I’ve decided that the “newsletter” format is going to be more of an open letter to you. A cornucopia of stray thoughts. It may be a collection of ideas that weren’t enough to hold their own as individual posts. It could be a longer rumination on a particular topic. We’ll see how it goes, but anything is possible.
A Path With Heart
Writing reviews is something that I never want to do again, for a number of reasons I won’t go into here. A book club could be fun to do, but I have realistic expectations on how well that would work, given this blog’s limited reach and level of engagement. I would like to talk about some of the books I’ve been reading, though. Practical posts, about how I’ve taken things to heart, or adapted them for my own uses. That approach could work with books on productivity, spirituality, writing, or even select works of fiction that touched me.

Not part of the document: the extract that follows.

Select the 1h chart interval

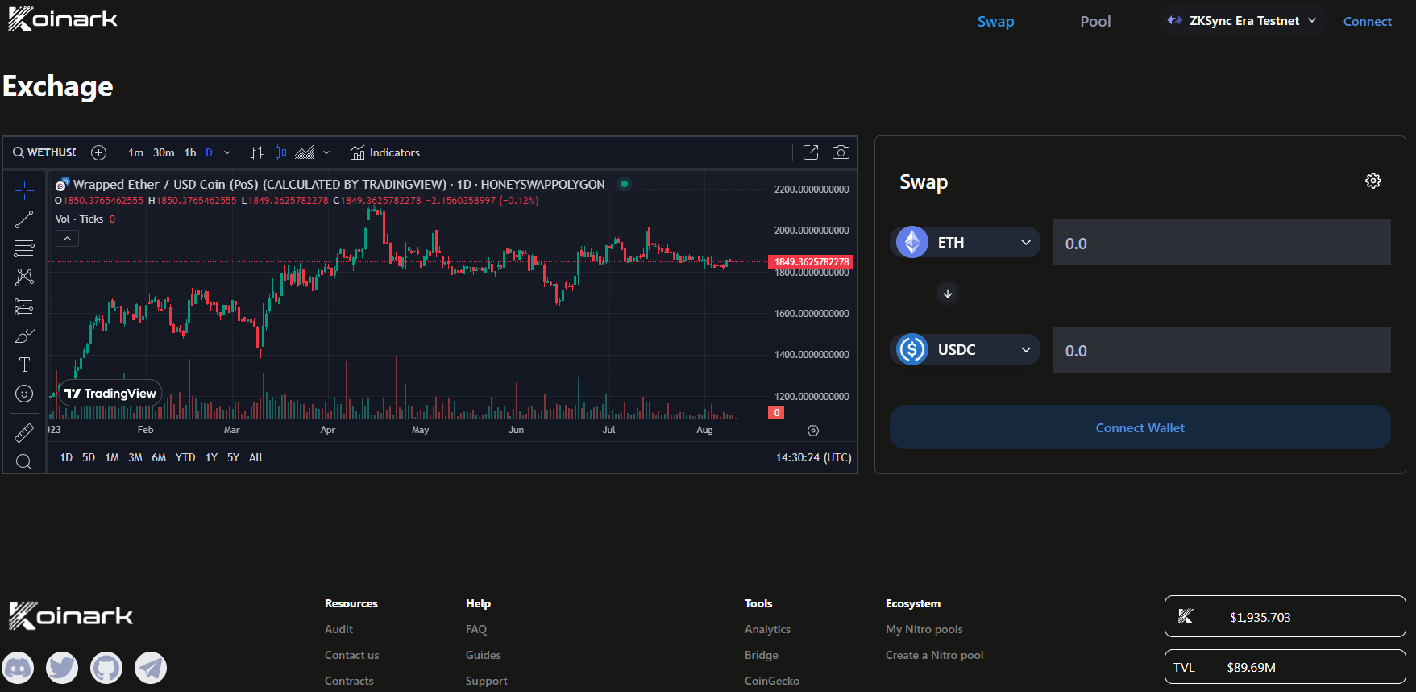coord(190,152)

After reading a sample of Jack Cornfield’s book A Path With Heart, I went ahead and ordered a physical copy. That’s not something I do often. There’s the fact that most books in English have to be ordered from outside the country, which can get expensive. With limited space in the apartment, and the knowledge that we’ll be moving sometime this year, I tend to stick with ebooks. I knew, though, that this was going to be a book that I’d read repeatedly, scribble note in, and want to curl up with in quiet, electronics-free spaces.
What Kornfield is writing about in this book resonates with me. He talk about integrating Eastern Buddhist practices with the Western lifestyle. The two seem, on many levels, innately incompatible. It’s something that I’ve struggled with. Kornfield studied at monasteries in Asia after college, and living the life was easy there. He was isolated, and surrounded by monks. When he returned to the United States to attend graduate school, he struggled to find the balance between being in the world and maintaining his practice.
I’ll be writing about insights that I’ve gained from this, and other books, going forward.
On the Blog
At the moment I’m back to writing a regular post Monday through Thursday, scheduled for around 9am EST. Data shows that you and other readers don’t come around on Friday and Saturday, so it seems logical to take those days off. This Open Letter will continue on Sundays.
At the moment I’ve been woolgathering about my path to simple, minimalist living. That will continue into next week. It’s ramping up to some posts about living a pseudo-monastic lifestyle, which will continue into April.
Thanks and Gratitude
Even though I’m writing this mainly for my own purposes, it means a lot to have people make the effort to read it and leave comments. Thank you.